There is no pressing public interest that could not be addressed through an appeal. Petitioners also argue that to accept the trial court’s judgment would mean having to initiate a new validation action. (Petition at p. 9 ¶27.) Petitioners argue that the trial court decision “has cast doubt upon the procedures by which agencies may authorize and validate general obligation bonds …” (Id.) If Petitioners mean they need to worry about

16

whether they ought to place some evidence before the Committee in order to justify the bond sale authorization, this seems a trivial concern. In the context of other validation proceedings, it has long been understood that validation is not a “rubber stamp,” and that there must be at least some evidence in the record to support the decision whose validation is sought. (See, e.g., Boelts v. City of Lake Forest (2005) 127 Cal.App.4th 116, 120 [lack of evidence in the record supporting agency’s conclusion that proposed redevelopment area was blighted required entry of judgment invalidating redevelopment plan].) If Petitioners (and others) are unable to come up with any evidence supporting authorization of bond issuance, then perhaps the conclusion should be that the issuance not be authorized; not that the law be reinterpreted such that the evidentiary requirement is thrust aside. In any case, such a major change in public policy would be better dealt with through the standard appellate process. 2.

THE ISSUES IN THE TOS CASE WOULD NOT BE MOOTED BY COMPLIANCE WITH THE WRIT.

With regard to the trial court’s order and writ of mandate in the Tos Case, Petitioners argue that unless the Court accepts the Petition and orders rescission of the order and writ, the Authority will be forced to comply with the writ, and that, in turn, would render the underlying issues moot and not susceptible to appeal once judgment is entered. (Petition at p. 11 ¶32.) As had already been explained to the trial court by Tos Plaintiffs and was

17

presumably accepted by that court (1 HSR 281-282 [tab 12]), this is not the case. Petitioners had expressed concern to the trial court that compliance with a writ of mandate ordering rescission of the Authority’s Funding Plan would moot any later attempt to appeal the trial court’s ruling. (1 HSR 279289 [tab 11]) They express the same concern here. (Petition at p. 11 ¶32, 47-48.) Petitioners base their concern on a series of cases where a court had issued an order mandating a particular action, and the agency’s subsequent compliance with the order by taking that action mooted the appeal. In each case, compliance with the order fully resolved the controversy that had engendered the lawsuit without the prospect of its recurrence, leaving nothing to be appealed. Thus, in MHC Operating Limited Partnership v. City of San Jose (2003) 106 Cal.App.4th 204, 214, the trial court had issued a writ ordering the respondent city to reconsider the petitioner’s application for a rent increase under the city’s rent control ordinance. The court of appeal held that the city, having completed its reconsideration of the application in compliance with the writ, could no longer seek to avoid the reconsideration through an appeal. Similarly, in Building a Better Redondo, Inc. v. City of Redondo Beach (2012) 203 Cal.App.4th 852, 865-866, the trial court had issued a 18

writ requiring the city to place a proposal for a local coastal program on the ballot. Again, the city complied with the writ by placing the measure on the ballot. Having done so, nothing was left for the court of appeal to address in the appeal. In each of these cases, the agency was ordered to take the positive action that had been sought by the plaintiff. Once that action was completed, the plaintiff’s concerns had been fully addressed. A reversal on appeal could not “unring the bell.” Further, these were not situations where plaintiff’s complaint could be predicted to recur. Thus the appeal could accomplish no useful purpose and was therefore moot. a.

DATA PROVIDED »

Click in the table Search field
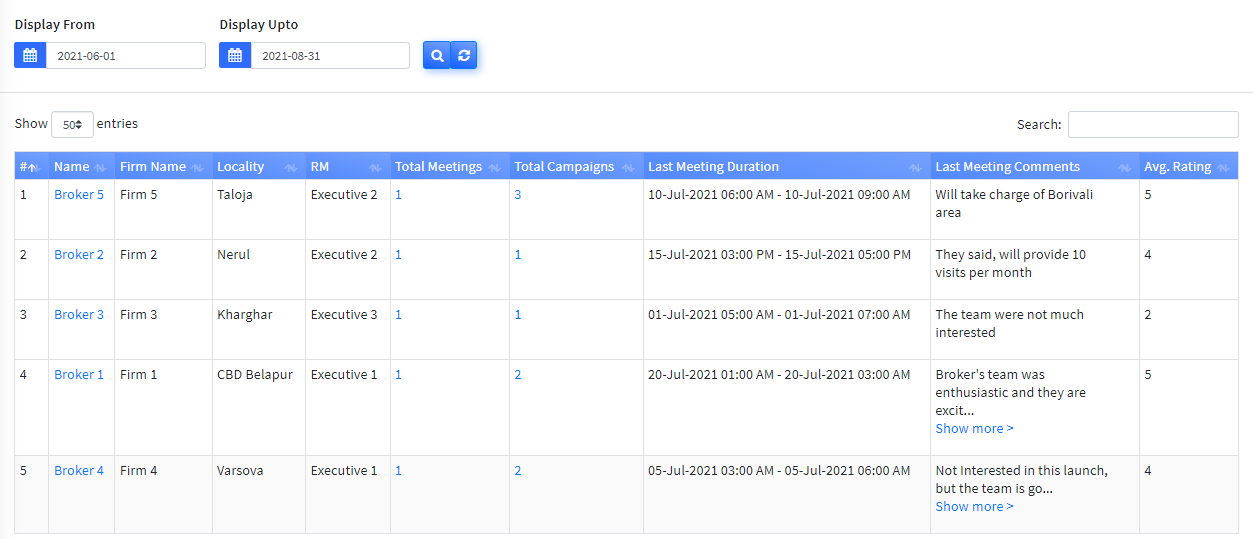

THINGS TO DO »
A. In the brief, rewrite the stretch from "writ requiring the" through "therefore moot. a.", changing "ballot" to "agenda".
B. Summarize the brief in two sentences.
C. Which case does the brief cite for the point that validation is not a "rubber stamp"?
Work only from the brief.

FINAL ANSWERS »
A.
writ requiring the city to place a proposal for a local coastal program on the agenda. Again, the city complied with the writ by placing the measure on the agenda. Having done so, nothing was left for the court of appeal to address in the appeal. In each of these cases, the agency was ordered to take the positive action that had been sought by the plaintiff. Once that action was completed, the plaintiff’s concerns had been fully addressed. A reversal on appeal could not “unring the bell.” Further, these were not situations where plaintiff’s complaint could be predicted to recur. Thus the appeal could accomplish no useful purpose and was therefore moot. a.

B. The brief argues that Petitioners' concerns, including possibly having to put evidence before the Committee to justify a bond sale authorization, are trivial or could be addressed through an appeal, because validation is not a "rubber stamp" and requires at least some supporting evidence in the record. It also maintains that compliance with the writ in the Tos Case would not moot the issues, explaining that in the cases Petitioners rely on, compliance fully resolved the controversy with no prospect of recurrence.

C. Boelts v. City of Lake Forest (2005) 127 Cal.App.4th 116.